The ATO will allow an individual to claim a deduction for all running expenses during the period 1 March 2020 to 30 June 2020 at a rate of 80 cents for each hour that an individual conducts genuine work duties from home.
Who is eligible to claim this shortcut method?
You can claim a deduction of 80 cents for each hour you work from home due to COVID-19 as long as you are:
- working from home to fulfil your employment duties and not just carrying out minimal tasks such as occasionally checking emails or taking calls,
- incurring additional deductible running expenses as a result of working from home.
How does it work?
The 80 cents per hour covers all deductible running expenses associated with working from home in the period 1 March 2020 to 30 June 2020.
The expenses included in the 80 cents per hour are the following:
- electricity for lighting, cooling or heating and running electronic items used for work (for example your computer), and gas heating expenses
- the decline in value and repair of capital items, such as home office furniture and furnishings
- cleaning expenses
- your phone costs, including the decline in value of the handset
- your internet costs
- computer consumables, such as printer ink
- the decline in value of a computer, laptop or similar device.
This means that you can not claim a separate tax deduction for any of the above expenses while claiming the 80 cents per hour. Given this, in some cases, claiming the 80 cents per hour may result in a lower deduction than the existing home office arrangements.
What’s the difference between the shortcut method (80 cents per hour) and the existing method (52 cents per hour)?

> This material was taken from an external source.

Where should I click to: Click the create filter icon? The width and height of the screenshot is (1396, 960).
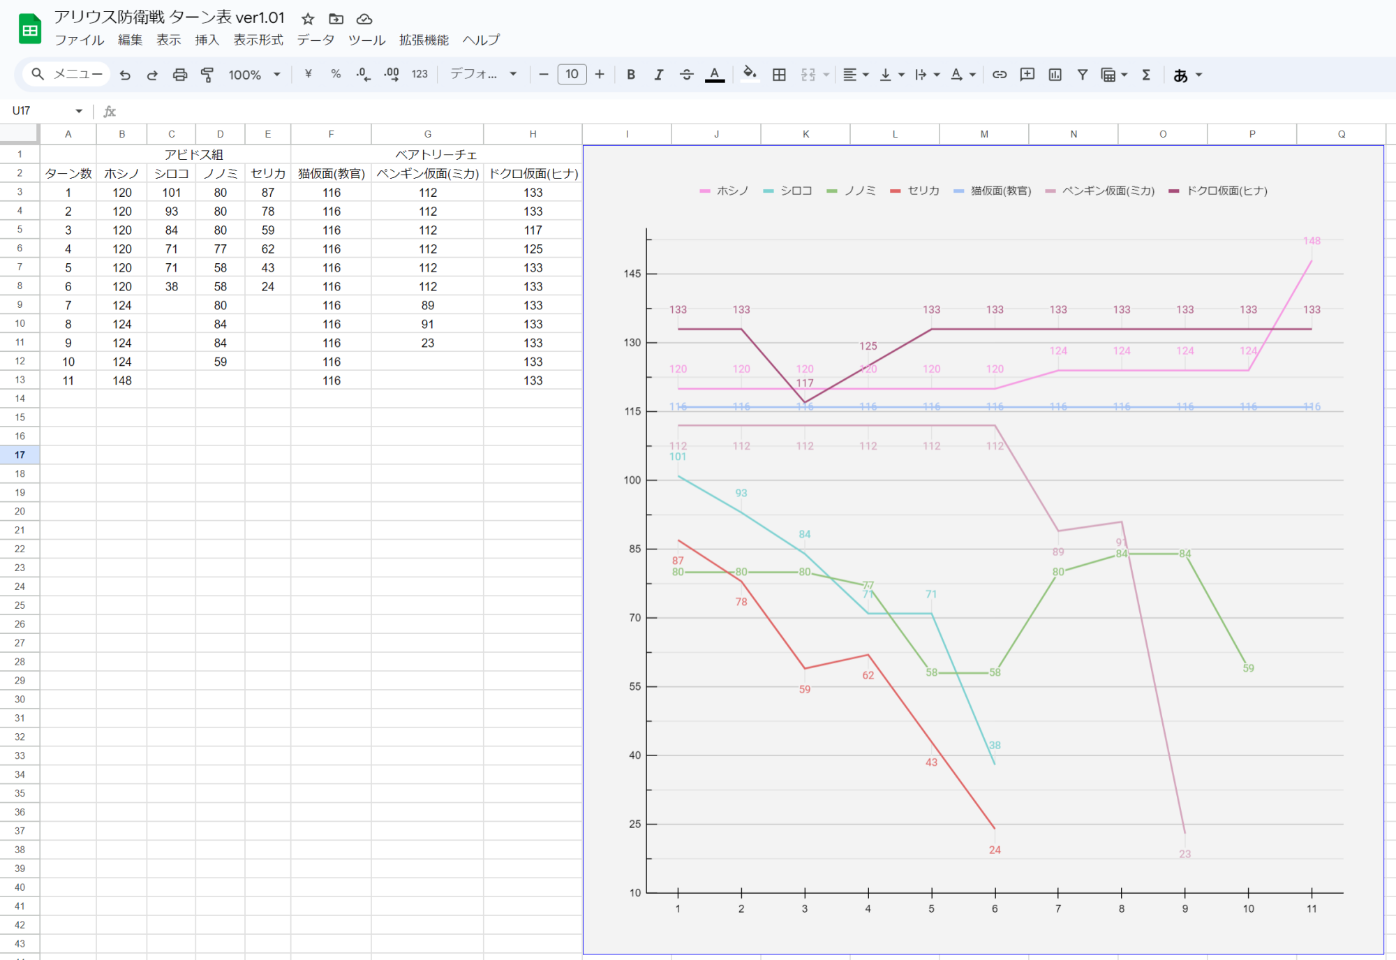(x=1082, y=75)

The key differences are displayed in the table below. You will notice that the main differences are in the requirements around record keeping. The Shortcut method requires you to keep less records however you can not claim any other separate expenses:
|Shortcut Method (80 cents p/h)||Existing Method (52 cents p/h)|
|Can separately claim|
– phone and internet expenses
– computer consumables and stationery
– decline in value on computers or other equipment.
|RECORDS TO KEEP|
|keep a record of the hours you worked at home, for example timesheets or diary notes||Yes||No|
|diary entries for a representative four-week period to show your usual pattern of working at home that show|
– you worked from home and made work
– related phone calls how you work out how much you used your equipment, home office and phone for work purposes over a representative four-week period
|receipts or other written evidence, including for depreciating assets you have purchased||No||Yes|
|diary entries to record your small expenses ($10 or less) totalling no more than $200, or expenses for which you can’t get any kind of evidence||No||Yes|
|itemised phone and internet accounts (paper or electronic) from where you can identify work-related calls and internet use, or other written records, such as diary entries if you don’t get an itemised bill.||No||Yes|
Can I choose which method to use?
Yes, home running expenses incurred prior to 1 March 2020 must use the existing method (52 cents per hour) however after 1 March 2020, the individual can choose to use the shortcut method (80 cents per hour) or the existing method.